Enjoué, celui-ci faisait le tour des gens présents en s’amusant de tout. En entendant mon ex-belle-sœur Hélène parler d’une « gougoune », il l’avait interpellée gentiment pour savoir ce qu’était cette chose-là. Hélène avait alors entrepris laborieusement de définir l’entité en question, pendant que Louis-Edmond, attentif, sortait un calepin noir de sa poche ainsi qu’un bout de crayon de plomb pour noter, sourire en coin, le résultat de ses efforts.

Plus tard, il m’avait demandé ce que je faisais dans la vie, et je lui avais répondu qu’il me restait un an de cours à terminer au baccalauréat en économique, discipline qui ne m’intéressait pas beaucoup. « Mais quel hasard, s’était-il exclamé. Justement, moi aussi j’ai étudié en économique avant d’aller en géographie ! » Hamelin savait comment s’approcher des gens en vue de se les attacher.

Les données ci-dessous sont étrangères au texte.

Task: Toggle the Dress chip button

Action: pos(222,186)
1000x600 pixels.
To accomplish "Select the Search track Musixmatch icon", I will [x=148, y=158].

Fondamentalement, il était un grand maître, comme on en rencontre dans divers domaines, toujours en quête d’une relève à laquelle transmettre sa force peu commune, sa capacité de changer le monde pour le mieux. Mais ne pouvait en être qui voulait, seulement qui pouvait. Et le test à passer était impitoyable.

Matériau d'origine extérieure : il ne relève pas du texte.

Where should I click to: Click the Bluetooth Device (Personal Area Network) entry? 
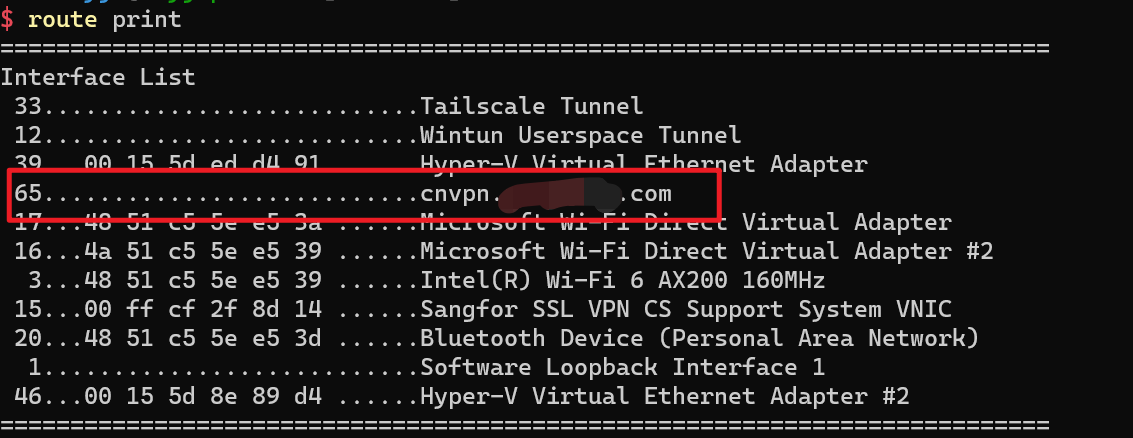[x=699, y=338]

Par exemple, une fois mon diplôme d’économiste en poche, avant d’aller à la maîtrise en géographie, je devais suivre un an de cours au baccalauréat en géographie. Hamelin m’avait demandé de m’inscrire à son cours de baccalauréat sur le Grand Nord, un cours qui compterait, dans mon cas, comme cours de cycle supérieur. Jusque-là, pas de problème. Je n’aurais pas à faire les mêmes travaux que les autres, mais en fin de trimestre, je devrais subir un examen oral. Il me faudrait lire Nordicité canadienne, ouvrage pour lequel on venait de lui décerner le Prix du Gouverneur général du Canada. Et il me questionnerait sur ce que j’en aurais retenu. O.K.

Toutefois, étant donné la grande complexité de l’ouvrage, il ne pouvait s’agir que d’un jeu de massacre. Et ce fut une catastrophe innommable, mais prévisible. Une fois la cendre retombée, je me suis entendu lui dire : « Est-ce que je pourrais recommencer ? » Et, semble-t-il, c’était ce qu’il attendait d’un « bon » candidat venant de subir un échec cuisant. Il avait tout de suite sorti son agenda et m’avait donné un autre rendez-vous, deux ou trois mois plus tard. Mais là, je savais comment affronter l’homme.

À ses yeux, l’étudiant, c’était un traîneau à chiens avec son attelage, m’avait-il dit. « Et moi, je marche en avant dans la neige en tirant le chien de tête par son collier. C’est à l’étudiant de ne pas chavirer dans la neige. Je le traînerai ainsi à vive allure tant qu’il sera capable de s’accrocher. »

Et quand on avait passé le test, alors il ouvrait pour nous toutes les portes qu’il pouvait. Mais c’était toujours à nos risques et périls.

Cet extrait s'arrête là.